The more Perly way to initialize this array is with the qw (quote words) operator. It is in fact a form of string quotation, and like most quoted entities in Perl, you can choose your own delimiters. The form

@items = qw(socks shoes shorts);

is the most traditional, but it’s a bit misleading since the part after the qw is no longer a list. It is in fact a string to be split at whitespace to form a list. The version

@items = qw[socks shoes shorts];

works, too, and is perhaps a bit truer to the spirit of what’s going on. Note that the commas are gone since their function has been subsumed by qw.

Function calls

Both print and printf accept an arbitrary number of arguments, and the arguments are separated by commas. But then there’s that join(...) thing that looks like some kind of function call; how is it different from print and printf?

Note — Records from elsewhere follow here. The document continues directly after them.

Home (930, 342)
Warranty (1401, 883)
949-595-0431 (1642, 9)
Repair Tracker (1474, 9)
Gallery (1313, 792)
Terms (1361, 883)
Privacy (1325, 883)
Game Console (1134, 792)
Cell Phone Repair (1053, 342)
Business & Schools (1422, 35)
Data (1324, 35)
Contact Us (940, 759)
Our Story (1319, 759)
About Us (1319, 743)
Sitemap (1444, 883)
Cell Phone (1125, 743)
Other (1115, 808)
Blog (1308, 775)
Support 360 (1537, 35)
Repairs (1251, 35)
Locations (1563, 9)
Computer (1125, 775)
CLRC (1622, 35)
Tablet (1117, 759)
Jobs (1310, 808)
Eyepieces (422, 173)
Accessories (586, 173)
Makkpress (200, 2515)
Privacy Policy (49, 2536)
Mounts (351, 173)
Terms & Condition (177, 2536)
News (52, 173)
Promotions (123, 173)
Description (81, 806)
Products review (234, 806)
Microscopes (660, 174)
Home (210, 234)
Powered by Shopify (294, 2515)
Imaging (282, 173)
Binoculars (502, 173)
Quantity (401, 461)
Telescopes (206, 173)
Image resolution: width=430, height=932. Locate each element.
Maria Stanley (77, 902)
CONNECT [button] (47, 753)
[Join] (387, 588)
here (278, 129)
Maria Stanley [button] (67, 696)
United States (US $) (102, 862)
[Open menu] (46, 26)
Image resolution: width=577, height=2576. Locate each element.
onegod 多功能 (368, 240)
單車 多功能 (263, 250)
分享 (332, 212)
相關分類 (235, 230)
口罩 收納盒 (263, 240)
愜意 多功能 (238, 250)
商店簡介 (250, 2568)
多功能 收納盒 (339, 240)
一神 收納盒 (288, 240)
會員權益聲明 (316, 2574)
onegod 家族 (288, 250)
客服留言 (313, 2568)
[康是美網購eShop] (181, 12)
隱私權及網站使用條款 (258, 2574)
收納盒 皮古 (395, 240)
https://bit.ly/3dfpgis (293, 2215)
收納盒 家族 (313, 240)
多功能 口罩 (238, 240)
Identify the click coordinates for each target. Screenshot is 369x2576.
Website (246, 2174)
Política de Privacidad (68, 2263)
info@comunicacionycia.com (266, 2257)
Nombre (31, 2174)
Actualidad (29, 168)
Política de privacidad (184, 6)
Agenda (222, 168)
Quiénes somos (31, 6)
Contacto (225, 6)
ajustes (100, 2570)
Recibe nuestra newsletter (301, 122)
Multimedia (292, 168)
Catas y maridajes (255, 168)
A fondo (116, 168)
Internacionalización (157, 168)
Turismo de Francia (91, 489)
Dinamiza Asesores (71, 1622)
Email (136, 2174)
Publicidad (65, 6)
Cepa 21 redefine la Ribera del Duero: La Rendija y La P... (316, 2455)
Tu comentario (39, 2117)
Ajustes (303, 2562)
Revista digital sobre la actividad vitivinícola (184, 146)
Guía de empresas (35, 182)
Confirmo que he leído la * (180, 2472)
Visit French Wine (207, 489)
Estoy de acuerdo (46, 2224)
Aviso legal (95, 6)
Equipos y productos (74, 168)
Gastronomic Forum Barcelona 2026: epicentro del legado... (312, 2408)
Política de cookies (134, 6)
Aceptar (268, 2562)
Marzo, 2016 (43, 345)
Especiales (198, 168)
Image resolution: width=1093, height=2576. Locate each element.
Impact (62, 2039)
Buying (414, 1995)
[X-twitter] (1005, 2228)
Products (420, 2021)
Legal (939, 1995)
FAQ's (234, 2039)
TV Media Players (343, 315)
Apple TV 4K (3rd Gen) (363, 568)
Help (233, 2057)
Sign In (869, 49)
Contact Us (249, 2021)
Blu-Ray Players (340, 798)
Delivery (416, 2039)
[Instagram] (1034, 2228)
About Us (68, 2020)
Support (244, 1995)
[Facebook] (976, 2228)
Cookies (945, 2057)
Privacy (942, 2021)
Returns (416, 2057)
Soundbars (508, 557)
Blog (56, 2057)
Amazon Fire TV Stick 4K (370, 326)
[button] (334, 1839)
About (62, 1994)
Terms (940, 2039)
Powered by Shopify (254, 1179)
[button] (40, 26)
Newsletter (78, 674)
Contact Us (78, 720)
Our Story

In fact, it’s not; print, printf, and join are all plain-vanilla functions. Perl allows you to omit the parentheses in function calls when this does not cause ambiguity, so both forms are common. In the print line above, the parenthesized form distinguishes the arguments to join from those that go to print.

We can tell that the expression @items[0,1] must evaluate to some kind of list since it starts with @. This is in fact an “array slice” or subarray, and the 0,1 subscript lists the indexes of the elements to be included in the slice. Perl accepts a range of values here, too, as in the equivalent expression @items[0..1]. A single numeric subscript would be acceptable here as well: @items[0] is a list containing one scalar, the string “socks”. In this case, it’s equivalent to the literal ("socks").

Arrays are automatically expanded in function calls, so in the expression

join(" and ", @items[0,1])

join receives three string arguments: “ and ”, “socks”, and “shoes”. It concatenates its second and subsequent arguments, inserting a copy of the first argument between each pair. The result is “socks and shoes”.

Type conversions in expressions

In the printf line, $#items + 1 evaluates to the number 3. As it happens, $#items is a numeric value, but that’s not why the expression is evaluated arithmetically; "2" + 1 works just as well. The magic is in the + operator, which always implies arithmetic. It converts its arguments to numbers and produces a numeric result. Similarly, the dot operator (.), which concatenates strings, converts its operands as needed: "2" . (12 ** 2) yields “2144”.

String expansions and disambiguation of variable references

As in bash, double-quoted strings are subject to variable expansion. Also as in bash, you can surround variable names with curly braces to disambiguate them if necessary, as with ${items[2]}. (Here, the braces are used only for illustration; they are not needed.) The $ clues you in that the expression is going to evaluate to a scalar. @items is the array, but any individual element is itself a scalar, and the naming conventions reflect this fact.

Hashes

A hash (also known as an associative array) represents a set of key/value pairs. You can think of a hash as an array whose subscripts (keys) are arbitrary scalar values; they do not have to be numbers. But in practice, numbers and strings are the usual keys.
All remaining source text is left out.